_What the task asks_
Reproduce every line of the material below word for word, omitting the pictures.

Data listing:
☆ ☆ ☆
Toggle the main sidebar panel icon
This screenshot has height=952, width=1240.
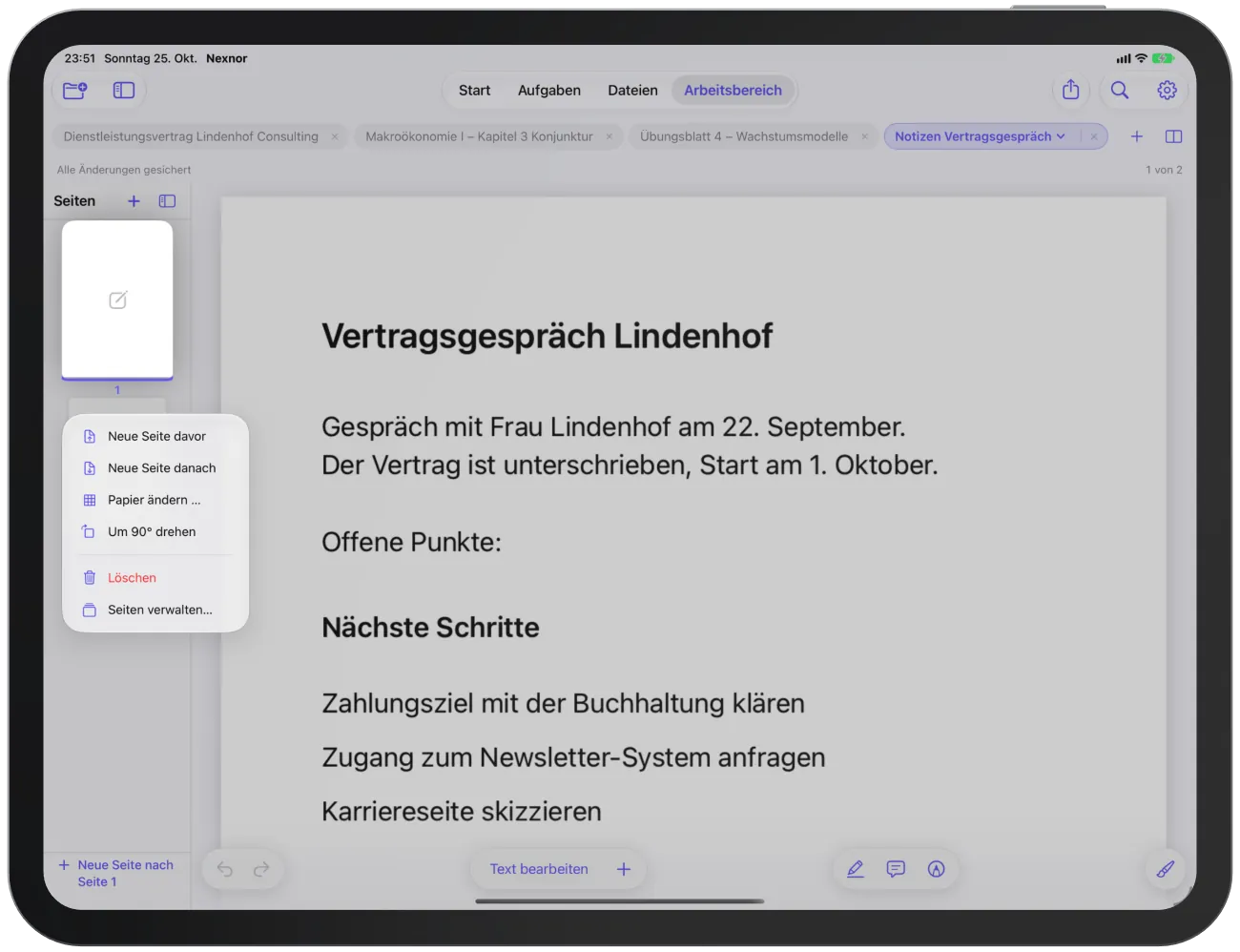point(124,91)

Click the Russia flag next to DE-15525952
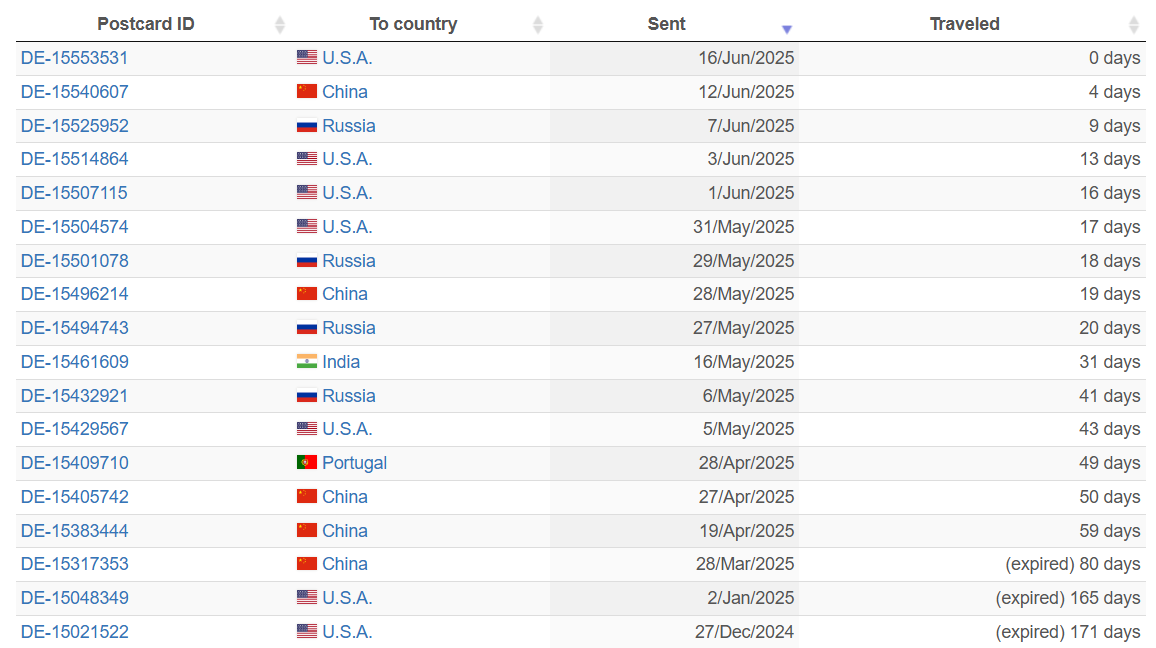(x=307, y=125)
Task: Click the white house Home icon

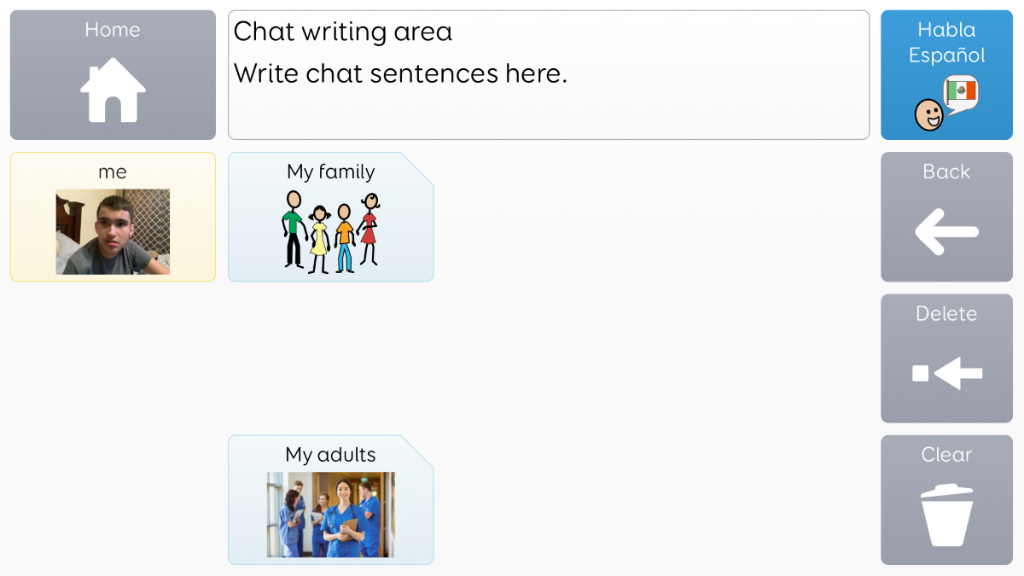Action: 112,90
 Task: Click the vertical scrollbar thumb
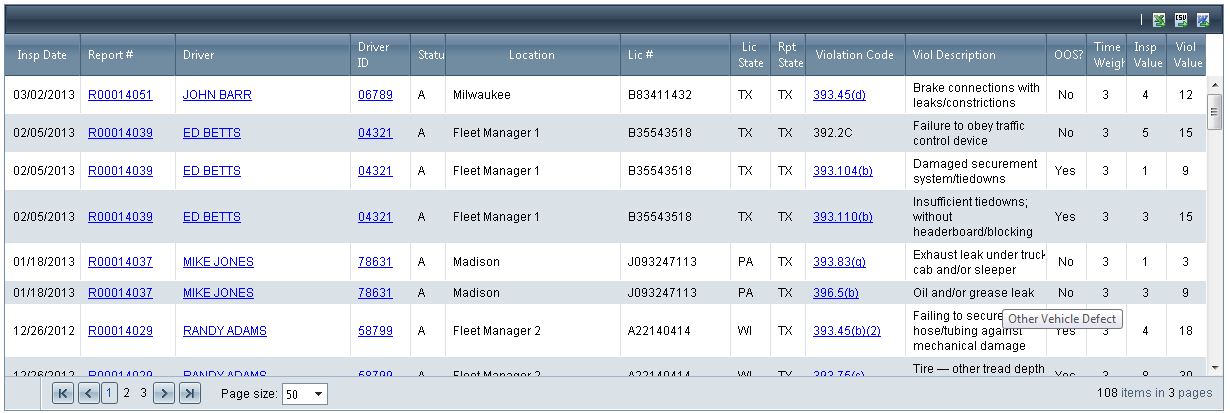[x=1215, y=111]
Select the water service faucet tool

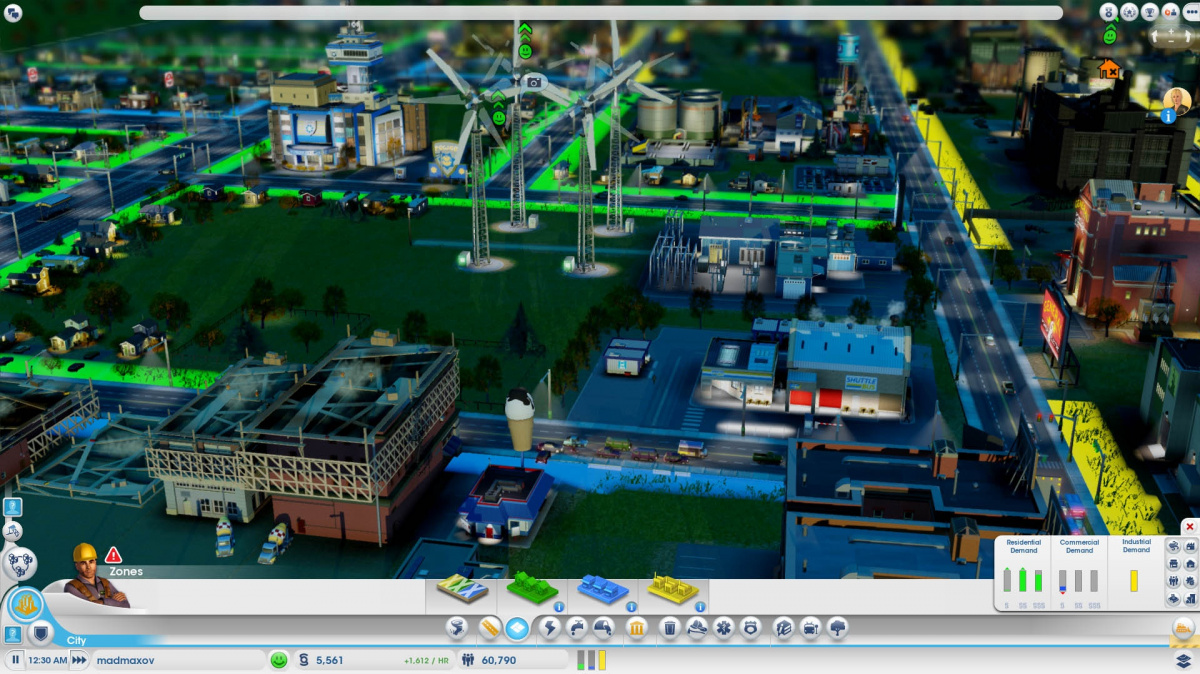575,626
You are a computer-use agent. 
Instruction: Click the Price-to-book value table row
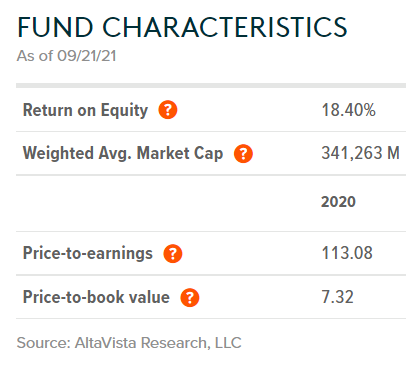click(x=211, y=297)
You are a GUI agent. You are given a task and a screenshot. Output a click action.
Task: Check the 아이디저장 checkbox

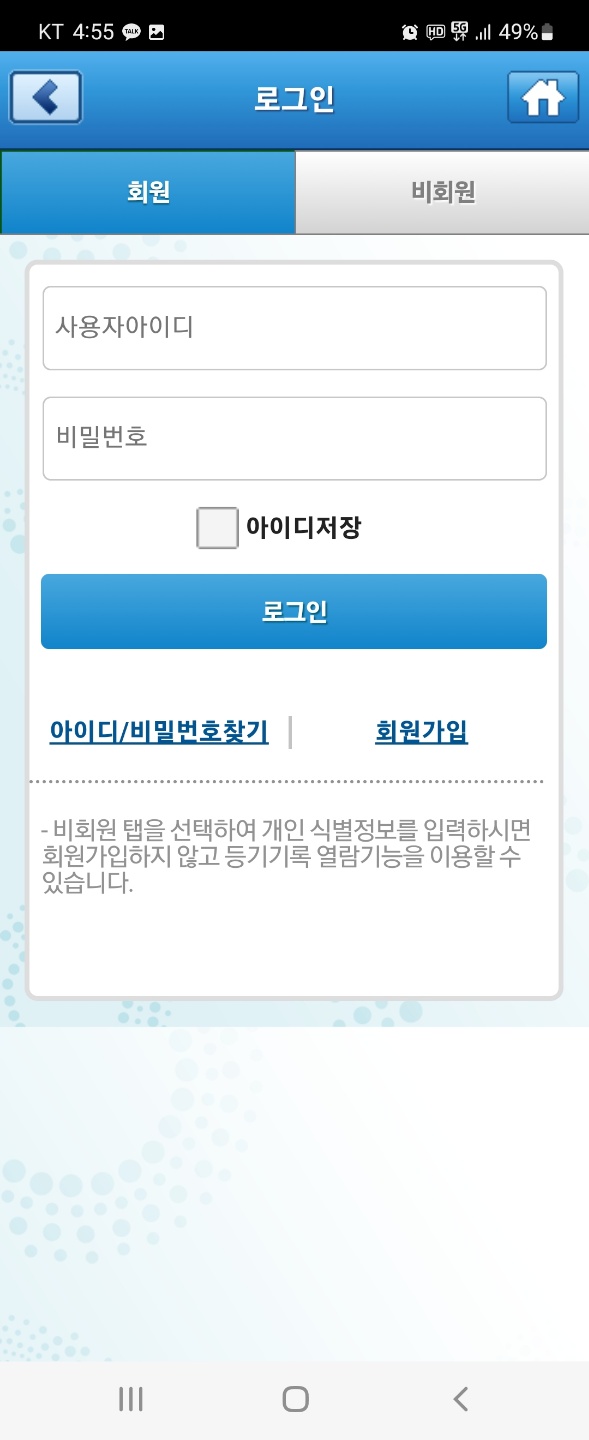pyautogui.click(x=217, y=528)
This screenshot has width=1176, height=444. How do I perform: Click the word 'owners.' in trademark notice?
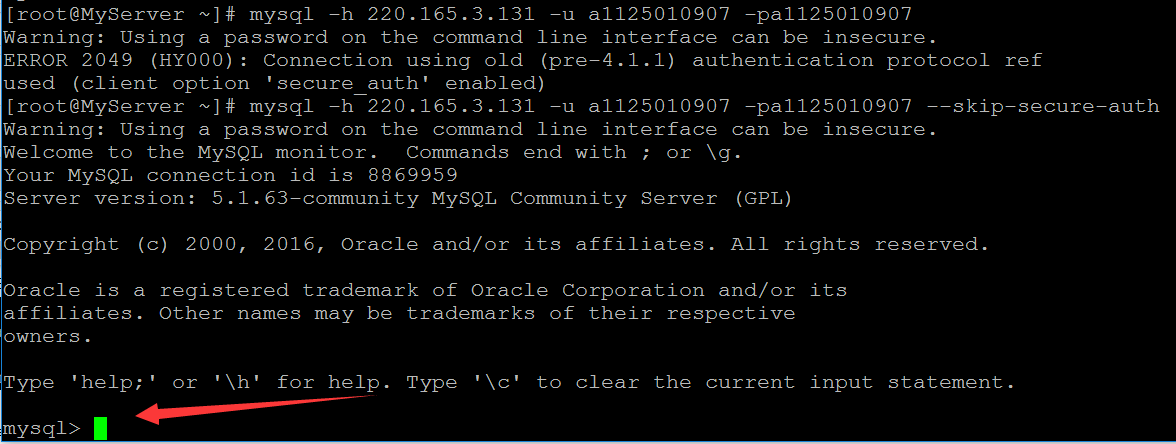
☆ ☆ ☆
_Result of the exercise_
Toggle the main sidebar panel icon
This screenshot has height=952, width=1240.
point(124,91)

Click the Russia flag next to DE-15525952
(x=307, y=125)
Task: Click the white house Home icon

Action: 112,90
 Task: Click the vertical scrollbar thumb
[x=1215, y=111]
Select the water service faucet tool

575,626
You are a computer-use agent. 
Instruction: Click the Price-to-book value table row
click(x=211, y=297)
You are a GUI agent. You are given a task and a screenshot. Output a click action.
Task: Check the 아이디저장 checkbox

pyautogui.click(x=217, y=528)
This screenshot has width=1176, height=444. How do I perform: Click the word 'owners.' in trademark notice?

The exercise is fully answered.